Aim of the task: Here is a listing, set out below; repeat its lines from the one with "800x432 pixels." to the last, both included, and leave out the pictures.

Exercise data: Begin

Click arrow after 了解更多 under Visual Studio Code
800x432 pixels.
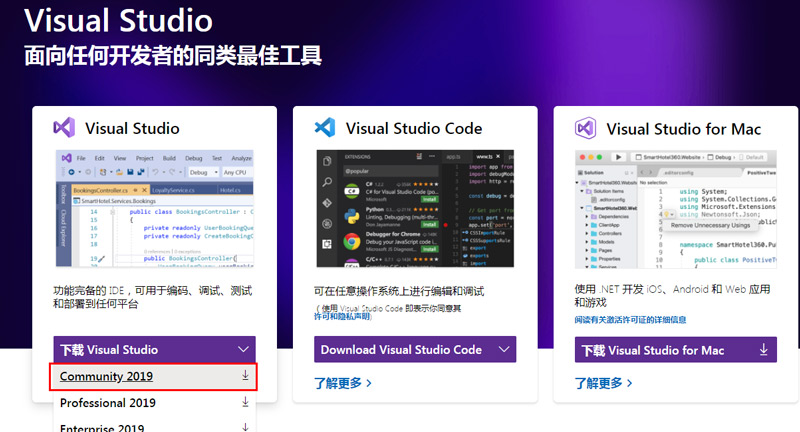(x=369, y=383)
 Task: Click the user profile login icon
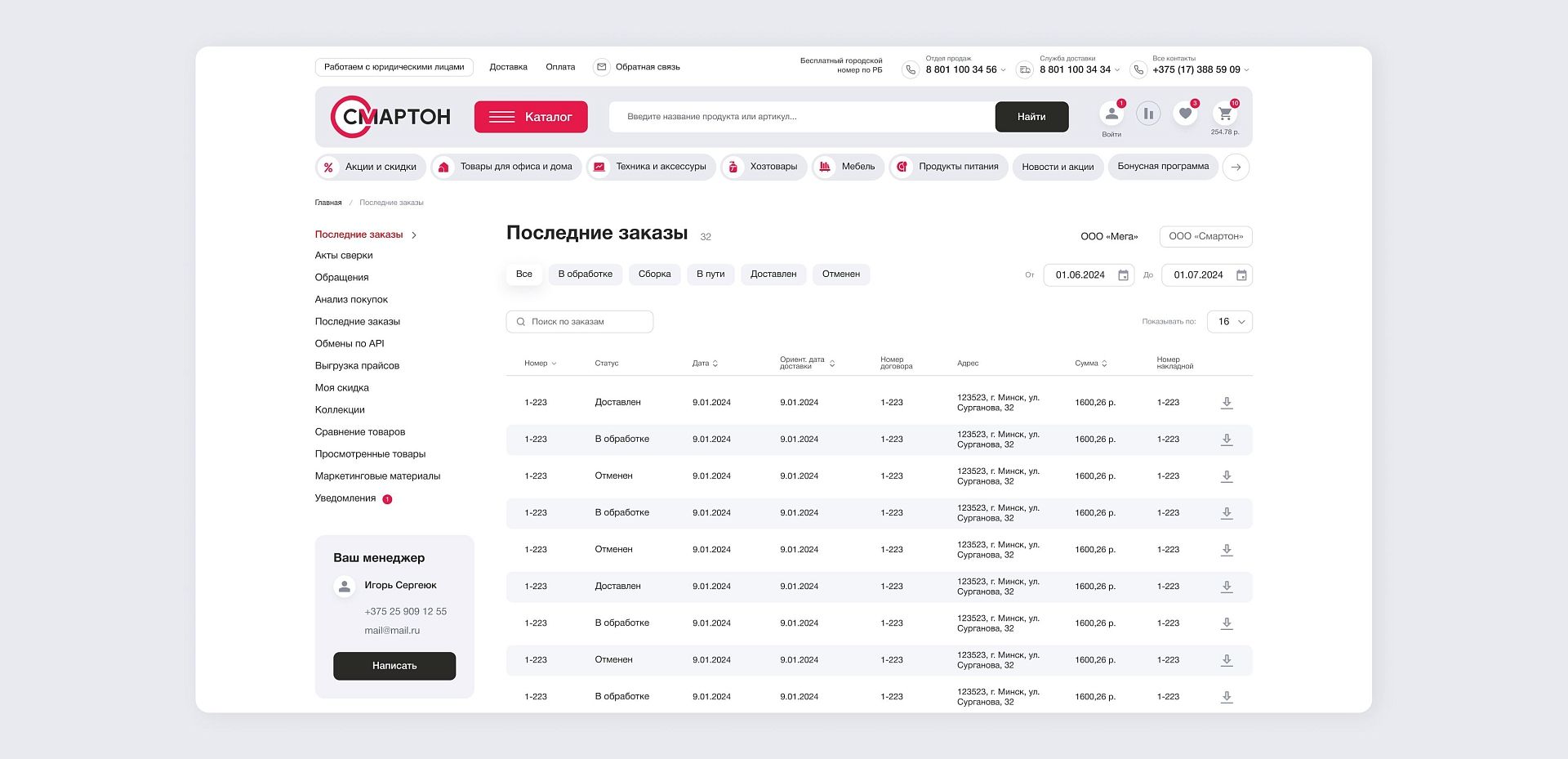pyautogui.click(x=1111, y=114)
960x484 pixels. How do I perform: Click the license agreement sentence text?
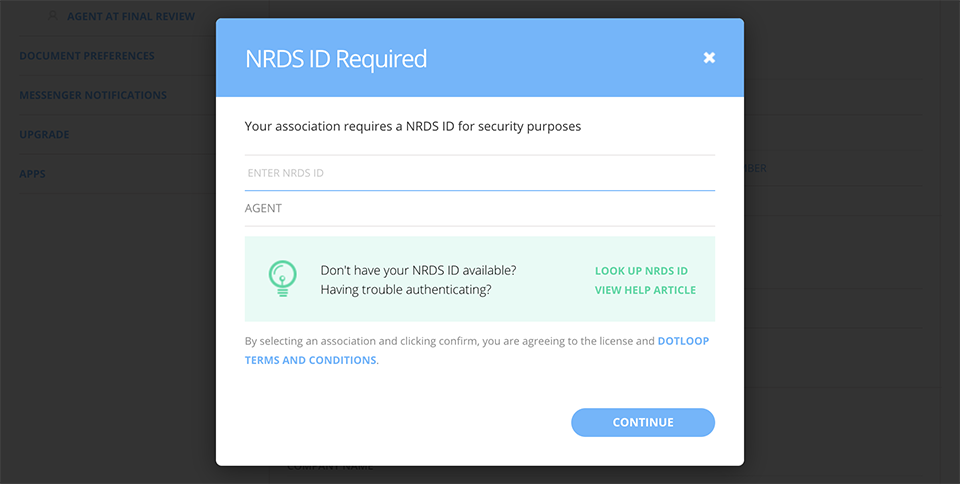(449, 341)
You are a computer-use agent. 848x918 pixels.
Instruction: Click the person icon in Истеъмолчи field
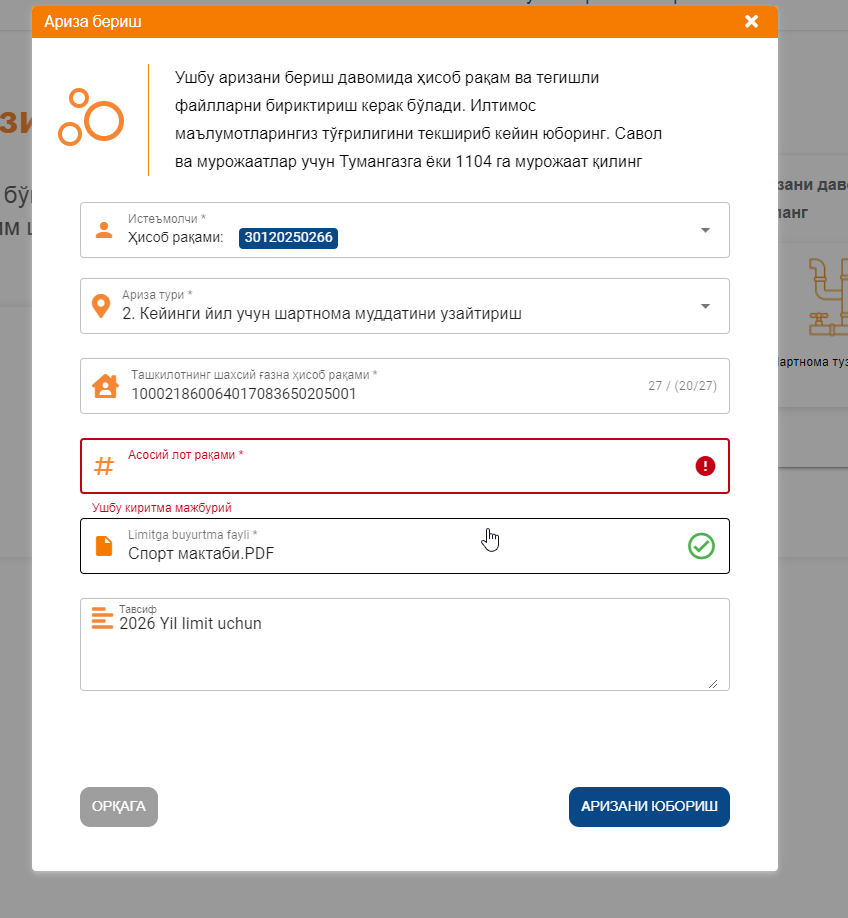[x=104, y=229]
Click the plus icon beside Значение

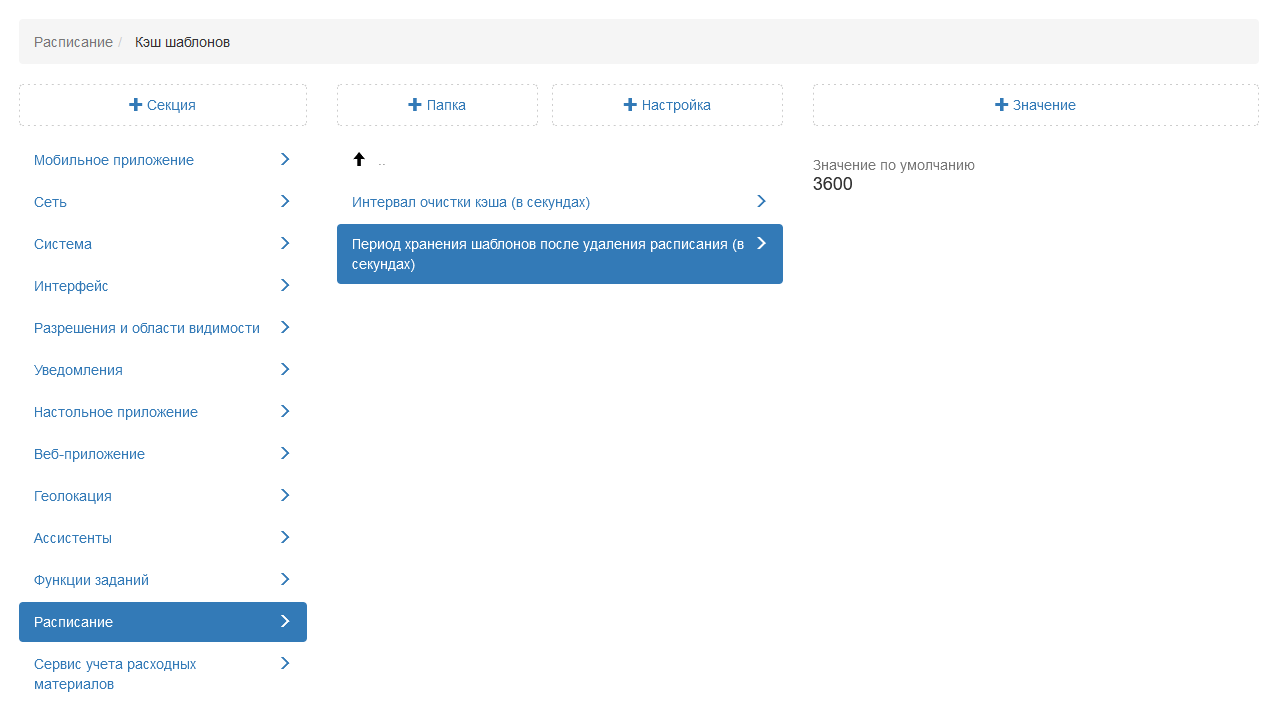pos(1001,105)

Exercise data: End

Solution for this problem:
800x432 pixels.
(x=369, y=383)
 Task: Click the user profile login icon
pyautogui.click(x=1111, y=114)
960x484 pixels. How do I perform: Click the license agreement sentence text?
(449, 341)
You are a computer-use agent. 848x918 pixels.
Instruction: Click the person icon in Истеъмолчи field
[x=104, y=229]
Click the plus icon beside Значение

pos(1001,105)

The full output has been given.